Use Form View when configuring session state for InfoPath Forms Services
By peter.stilgoe
You can configure InfoPath Forms Services to use the Session State Service (the default option) or Form View to control how user sessions are managed. When you configure InfoPath Forms Services to use the Session State Service, all browser sessions are maintained on the SQL Server database corresponding with the Shared Services Provider (SSP) associated with the Web application on which the form template is hosted. This scenario uses little network bandwidth, but has a cumulative performance impact on the computer running SQL Server. When you are using Form View, sessions are maintained on the client browser, and all session data is included in each postback to the server, up to 40 kilobytes of session data. This uses more bandwidth than using session state, but does not affect the computer running SQL Server. Once session data reaches 40 KB in size, the session automatically transitions to session-state management.

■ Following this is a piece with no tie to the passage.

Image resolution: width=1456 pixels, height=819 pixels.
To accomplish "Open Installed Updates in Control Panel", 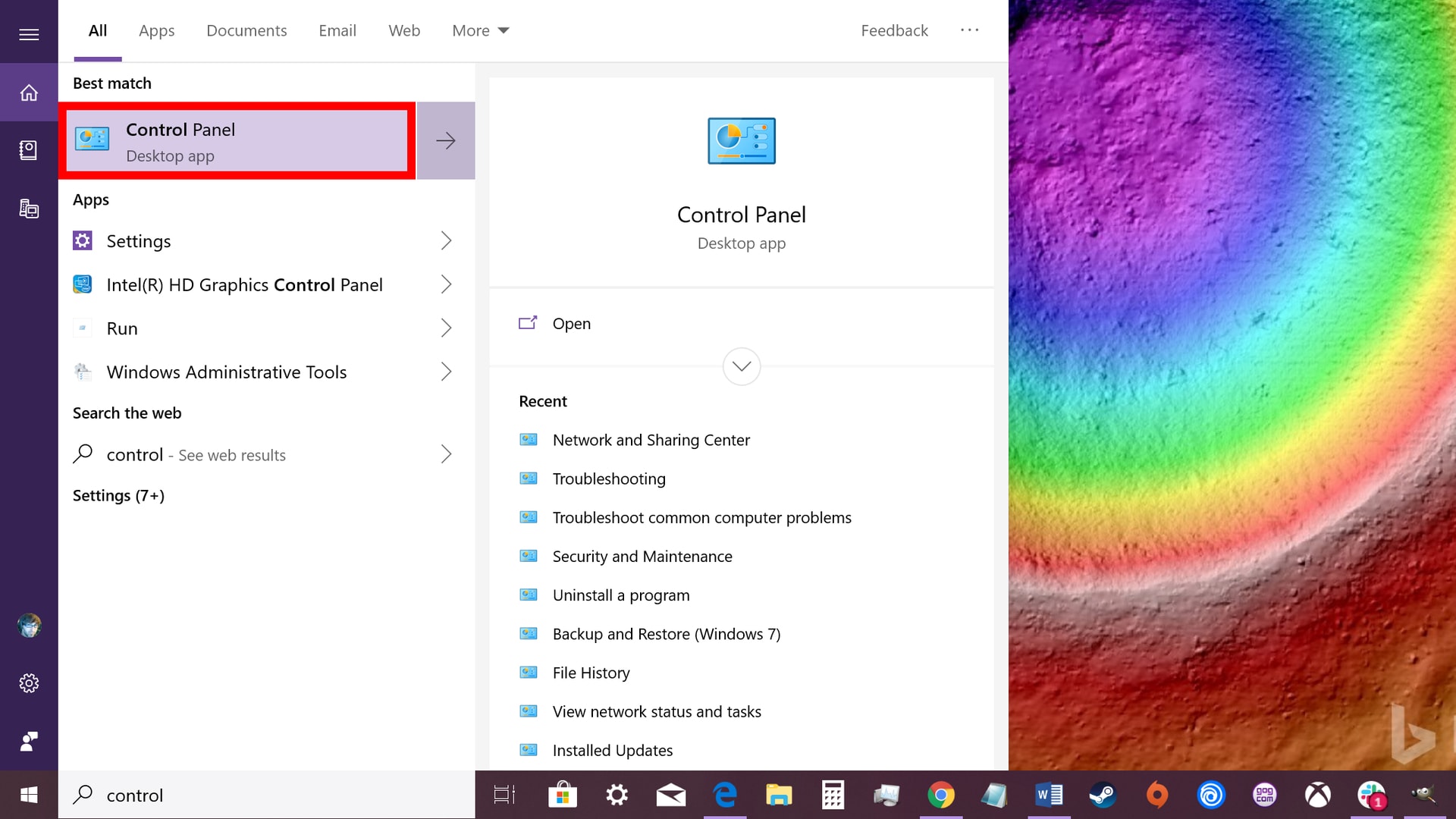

We recommend the use of Form View in environments that have smaller groups of users, because it reduces the impact on SQL Server. If your InfoPath Forms Services deployment will have many users, particularly if session data is below 40 KB for many high-usage form templates, session state is likely a better choice. If Form View is used, the bandwidth used by browser sessions of 40 KB or fewer can be monitored if there is a concern that network performance might be adversely affected.
InfoPath Performance Tips
By peter.stilgoe
Upgrade to IE7 on the desktop. There are performance benefits to moving up to IE7. In some cases the difference is 5x to 10x.
Make sure the IE cache is big enough so our necessary 250K of content and scripts needed for the browser to render Forms Services forms – doesn’t get pushed out the cache after an initial download. Customers with extraordinarily low thresholds (like ~1MB) will have issues. Disk is cheap, increase that value to something reasonable like 10% of disk.
A good perf trick is to populate dropdowns via an XML file (especially if they are somewhat static) that is made a part of the form XSN. We can cache that on the server and get good load performance optimization. You can always republish the solution when the data changes.
If you have to download data via a data connection for a dropdown list or calculation, try to dynamically build a filtered query (via code) so that you are as efficient as possible with what you are retrieving.
Try to minimize On_Load activities like queries unless absolutely necessary.
Conditional visibility logic has some known performance problems. A hotfix is available http://support.microsoft.com/kb/937206, which is manifested in a modifed 250K initial download when accessing Forms Services the first time. The performance issue is related to the IE Script Engine and occurs at the browser level, not server-side.
Instead of using conditional visibility logic, try implementing multiple views on a form. Splitting complex views into more than 1 view provides noticeable performance improvements.
Rich Text controls are noticeably slower in IE vs. Firefox, because Rich Text editing in Forms Services is an IE-only feature. Limiting the number of Rich Text controls shown in the same view can really help form performance.
Try to prevent unnecessary roundtripping between the form browser and the server. There are several round trip switches available on controls. See the Browser Forms Tab on a given control to expose finer-grained options over the behavior. Note what the warning messages you receive say about the form’s potential round trip behavior when admin deploying the form. It will tell you when multiple server roundtrips will be likely to occur when using your form.
If you have to do roundtrips to the server, try to have them triggered by buttons, so that the users know they initiated the wait themselves. This UI trick can tend to reduce user dissatisfaction with the form performance.
Try not to treat an InfoPath form as a full, rich VB application. It’s not designed to be performant in that use case.
The more declarative logic (heavy use of rules, etc.) and managed code you have in the form, the slower it will be. Try and follow the KISS method if at all possible (Keep it Simple, Stupid).
Consider breaking out the server role of Forms Services to another machine on the MOSS farm. Services such as indexing and query serving, or high file I/O operations can really impact the ability of Forms Services to get a time slice and perform properly.